**Quoted text:**
Begin

A data source uses a data model or data format to store its collection of data, such that every data record can be handled in the same way. Different data sources may use different data models, making interfacing with multiple data sources more complicated.

The Resource Description Framework, RDF, is a data model standard adopted as a World Wide Web Consortium, W3C, recommendation. In the RDF format, a data record is stored as a collection of a subject portion, a predicate portion and an object portion. Such a collection is also referred to as a triple pattern. A triple represents a directed graph comprising: 1) a node for the subject portion, 2) an arc going from the subject portion to the object portion for the predicate portion, and 3) a node for the object portion. The object portion typically holds the actual data of a certain data type, while the subject portion and predicate portion may be used for metadata. The data stored in the object portion can thus be of a variety of data types.

The RDF data model provides a single flexible format that can handle data merging between different types of data. As such, the RDF data model has facilitated an increase in heterogeneity of data types throughout interacting World Wide Web, WWW, applications.

SUMMARY

The scope of protection sought for various embodiments of the invention is set out by the independent claims.

The embodiments and features described in this specification that do not fall within the scope of the independent claims, if any, are to be interpreted as examples useful for understanding various embodiments of the invention.

According to a first aspect, a computer-implemented method is provided. The computer-implemented method comprises:

• • receiving a Resource Description Framework, RDF, query comprising at least one triple pattern comprising a predicate portion that defines a selector operation, wherein the predicate portion identifies:
    • a data binding with primitive data that is nested within a complex data object provided by an external data source, wherein the primitive data is of a primitive data type, and wherein the complex data object is of a complex data type; and
    • a foreign selector type configured to interface with the external data source;
  • converting the RDF query to a query plan comprising the selector operation defined by the predicate portion; and
  • executing the query plan, wherein executing the selector operation comprises:
    • identifying the foreign selector type from the predicate portion;
    • instantiating a foreign selector of the foreign selector type;
    • retrieving the complex data object from the external data source;
    • fetching the primitive data from the complex data object using the foreign selector;
    • creating data bindings with the primitive data in accordance with the predicate portion; and
    • returning the data bindings.

End

**Instruction:** Reproduce the full passage about the RDF data model and foreign selectors word for word.

**Data excerpts:**
Begin

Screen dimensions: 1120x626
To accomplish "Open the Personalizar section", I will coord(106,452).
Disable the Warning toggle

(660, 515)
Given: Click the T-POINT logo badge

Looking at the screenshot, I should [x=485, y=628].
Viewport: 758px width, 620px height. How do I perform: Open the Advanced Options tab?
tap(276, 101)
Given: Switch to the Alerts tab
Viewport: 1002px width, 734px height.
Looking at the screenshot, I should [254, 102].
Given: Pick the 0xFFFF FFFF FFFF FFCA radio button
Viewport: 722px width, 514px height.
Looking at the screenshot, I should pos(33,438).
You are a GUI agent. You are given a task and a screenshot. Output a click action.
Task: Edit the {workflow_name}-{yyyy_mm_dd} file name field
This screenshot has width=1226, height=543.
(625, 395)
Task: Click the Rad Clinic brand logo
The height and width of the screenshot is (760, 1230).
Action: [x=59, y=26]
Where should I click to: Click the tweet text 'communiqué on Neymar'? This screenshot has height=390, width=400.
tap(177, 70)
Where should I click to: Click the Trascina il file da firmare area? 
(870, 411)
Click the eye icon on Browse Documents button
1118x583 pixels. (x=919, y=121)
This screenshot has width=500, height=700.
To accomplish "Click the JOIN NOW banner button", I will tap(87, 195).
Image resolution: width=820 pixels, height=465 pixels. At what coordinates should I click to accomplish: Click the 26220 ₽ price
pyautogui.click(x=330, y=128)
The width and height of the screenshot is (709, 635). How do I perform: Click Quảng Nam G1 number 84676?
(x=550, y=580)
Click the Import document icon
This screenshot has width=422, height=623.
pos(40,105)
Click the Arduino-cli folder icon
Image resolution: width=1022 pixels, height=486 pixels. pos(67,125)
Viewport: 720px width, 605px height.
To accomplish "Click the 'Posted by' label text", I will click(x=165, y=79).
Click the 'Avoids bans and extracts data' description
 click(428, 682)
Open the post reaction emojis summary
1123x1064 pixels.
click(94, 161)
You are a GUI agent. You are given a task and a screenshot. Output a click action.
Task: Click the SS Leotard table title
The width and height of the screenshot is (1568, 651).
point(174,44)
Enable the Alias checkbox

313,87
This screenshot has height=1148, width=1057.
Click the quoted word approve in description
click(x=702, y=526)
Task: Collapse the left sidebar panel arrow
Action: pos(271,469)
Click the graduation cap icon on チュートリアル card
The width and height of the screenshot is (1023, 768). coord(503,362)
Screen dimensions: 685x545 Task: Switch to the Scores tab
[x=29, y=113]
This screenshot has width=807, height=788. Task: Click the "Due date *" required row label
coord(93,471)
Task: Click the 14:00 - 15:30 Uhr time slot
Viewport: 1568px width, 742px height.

End

**Exercise result:**
A data source uses a data model or data format to store its collection of data, such that every data record can be handled in the same way. Different data sources may use different data models, making interfacing with multiple data sources more complicated.

The Resource Description Framework, RDF, is a data model standard adopted as a World Wide Web Consortium, W3C, recommendation. In the RDF format, a data record is stored as a collection of a subject portion, a predicate portion and an object portion. Such a collection is also referred to as a triple pattern. A triple represents a directed graph comprising: 1) a node for the subject portion, 2) an arc going from the subject portion to the object portion for the predicate portion, and 3) a node for the object portion. The object portion typically holds the actual data of a certain data type, while the subject portion and predicate portion may be used for metadata. The data stored in the object portion can thus be of a variety of data types.

The RDF data model provides a single flexible format that can handle data merging between different types of data. As such, the RDF data model has facilitated an increase in heterogeneity of data types throughout interacting World Wide Web, WWW, applications.

SUMMARY

The scope of protection sought for various embodiments of the invention is set out by the independent claims.

The embodiments and features described in this specification that do not fall within the scope of the independent claims, if any, are to be interpreted as examples useful for understanding various embodiments of the invention.

According to a first aspect, a computer-implemented method is provided. The computer-implemented method comprises:

• • receiving a Resource Description Framework, RDF, query comprising at least one triple pattern comprising a predicate portion that defines a selector operation, wherein the predicate portion identifies:
    • a data binding with primitive data that is nested within a complex data object provided by an external data source, wherein the primitive data is of a primitive data type, and wherein the complex data object is of a complex data type; and
    • a foreign selector type configured to interface with the external data source;
  • converting the RDF query to a query plan comprising the selector operation defined by the predicate portion; and
  • executing the query plan, wherein executing the selector operation comprises:
    • identifying the foreign selector type from the predicate portion;
    • instantiating a foreign selector of the foreign selector type;
    • retrieving the complex data object from the external data source;
    • fetching the primitive data from the complex data object using the foreign selector;
    • creating data bindings with the primitive data in accordance with the predicate portion; and
    • returning the data bindings.